Поставленная цель 1:
Определите, согласуются ли с текстом страницы утверждения (a), (b) и (c). На каждое ответьте «да» или «нет» и приведите точную цитату из текста, которая это решает.
(a) Осенью прошлого года Люся сама позвонила и позвала приехать.
(b) На Кейп-Коде они вместе прожили месяц.
(c) Приятельница из Парижа по телефону говорила спокойно и подробно.
Поставленная цель 2:
Ответьте на вопросы по тексту страницы, по одному на строку:
(a) На каких языках пришли письма от общих друзей?
(b) Из какого города звонила приятельница?
(c) Стихи каких поэтов, по тексту, помнила Люся?
Поставленная цель 3: Процитируйте фрагмент текста страницы, заключенный между словами «Так бывает: начинаешь» и «дружбы, – Люся.)» включительно.

Текст страницы:
+++
Так бывает: начинаешь готовить себя к трагическому и безысходному, но когда это случается, оказываешься к произошедшему совершенно не готов. Так и с вестью о кончине Елены Георгиевны Боннэр. (Никак не могу привыкнуть называть ее полным именем и всегда, думаю, буду называть, как многие годы нашего знакомства и дружбы, – Люся.)
Разбудил своим побрякиванием айфон. Мэйлы по-английски и по-русски от наших общих друзей: "Елена Георгиевна умерла", "Люся, Царствие Небесное!.." Позвонила приятельница из Парижа, плачет, не может сказать ни слова. Разобрал только: "Мне так плохо… Они все уходят. Все самые близкие… (Она не плакала так даже когда умерла ее мама.) Потом еще и еще…
Конечно, все последние месяцы, когда Люся мучилась в госпиталях (еще одна из многочисленных операций на сердце) мы понимали – исход близок. Осенью прошлого года она позвонила и позвала: "Прилетай, пора прощаться…" Но когда я прилетел, и мы на неделю поместились в уютном дачном домике на Кейп-Коде, где днями просиживали на веранде, прощание будто отступило на второй план. Целыми днями мы вспоминали что-то из общего прошлого (получалось в основном смешно), любимые стихи – Люся помнила страшно много: Пушкина и Багрицкого, Пастернака и Цветаеву… Усмехнулась, когда я вспомнил из "Колыбельной Трескового мыса":
Духота. Человек на веранде с обмотанным полотенцем
горлом. Ночной мотылек всем незавидным тельцем,
ударяясь в железную сетку, отскакивает, точно пуля,
посланная природой из невидимого куста
в самое себя, чтоб выбить одно из ста
в середине июля.
+++
Данные набора:

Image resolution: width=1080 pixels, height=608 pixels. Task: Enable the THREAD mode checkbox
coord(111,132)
+++
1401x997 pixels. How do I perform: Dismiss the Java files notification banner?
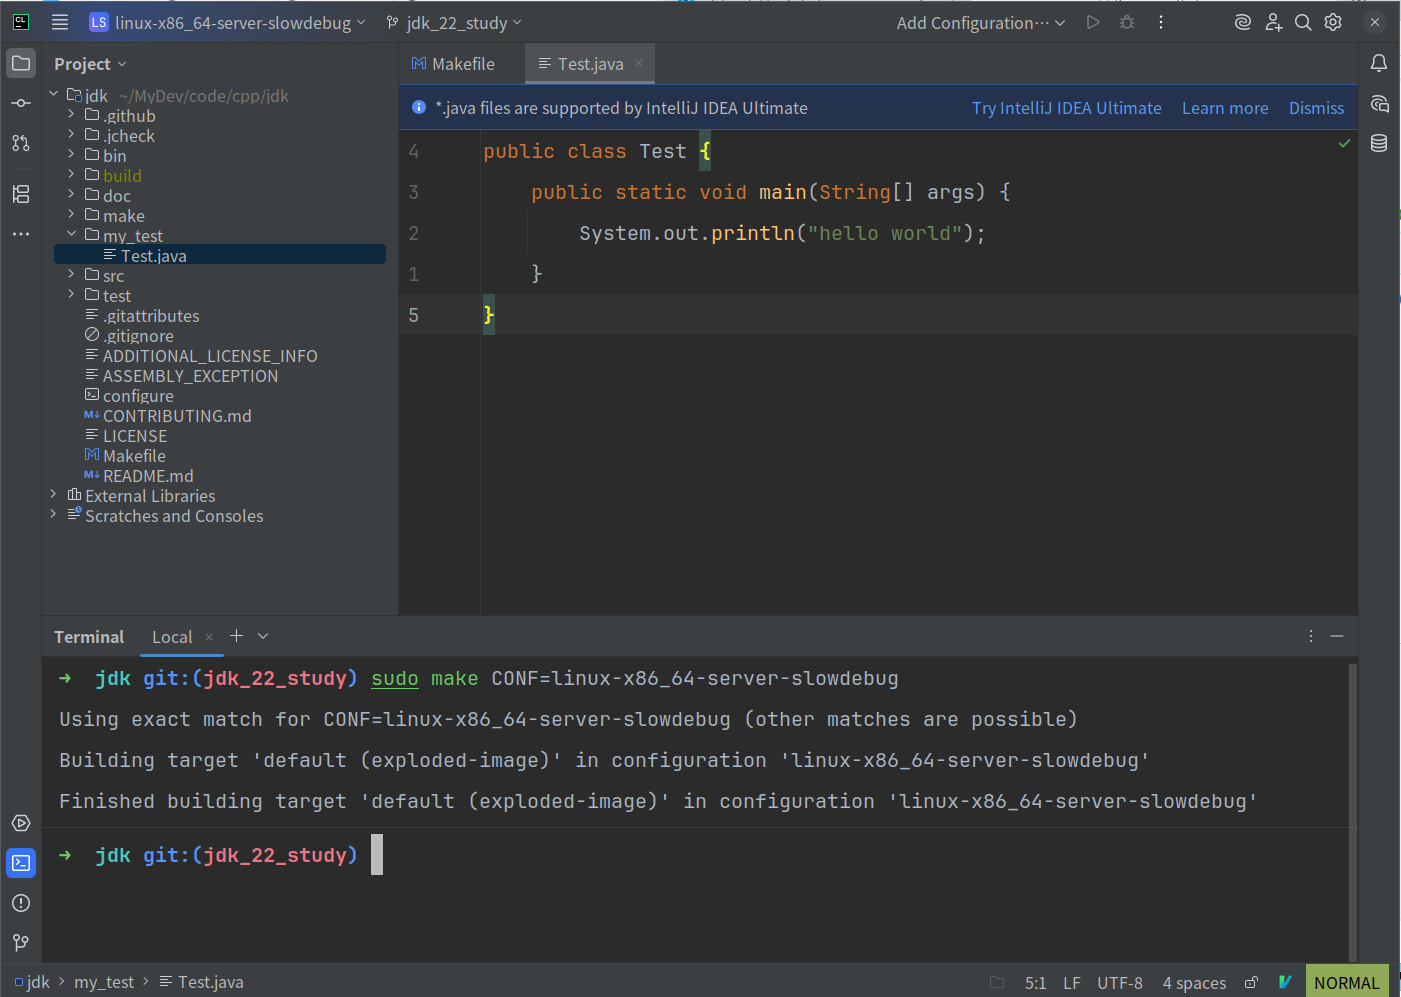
+++
Правильный ответ 1:
(a) Да: «Осенью прошлого года она позвонила и позвала: "Прилетай, пора прощаться…"»
(b) Нет: «мы на неделю поместились в уютном дачном домике на Кейп-Коде»
(c) Нет: «плачет, не может сказать ни слова»

Правильный ответ 2:
(a) По-английски и по-русски.
(b) Из Парижа.
(c) Пушкина, Багрицкого, Пастернака и Цветаевой.

Правильный ответ 3:
Так бывает: начинаешь готовить себя к трагическому и безысходному, но когда это случается, оказываешься к произошедшему совершенно не готов. Так и с вестью о кончине Елены Георгиевны Боннэр. (Никак не могу привыкнуть называть ее полным именем и всегда, думаю, буду называть, как многие годы нашего знакомства и дружбы, – Люся.)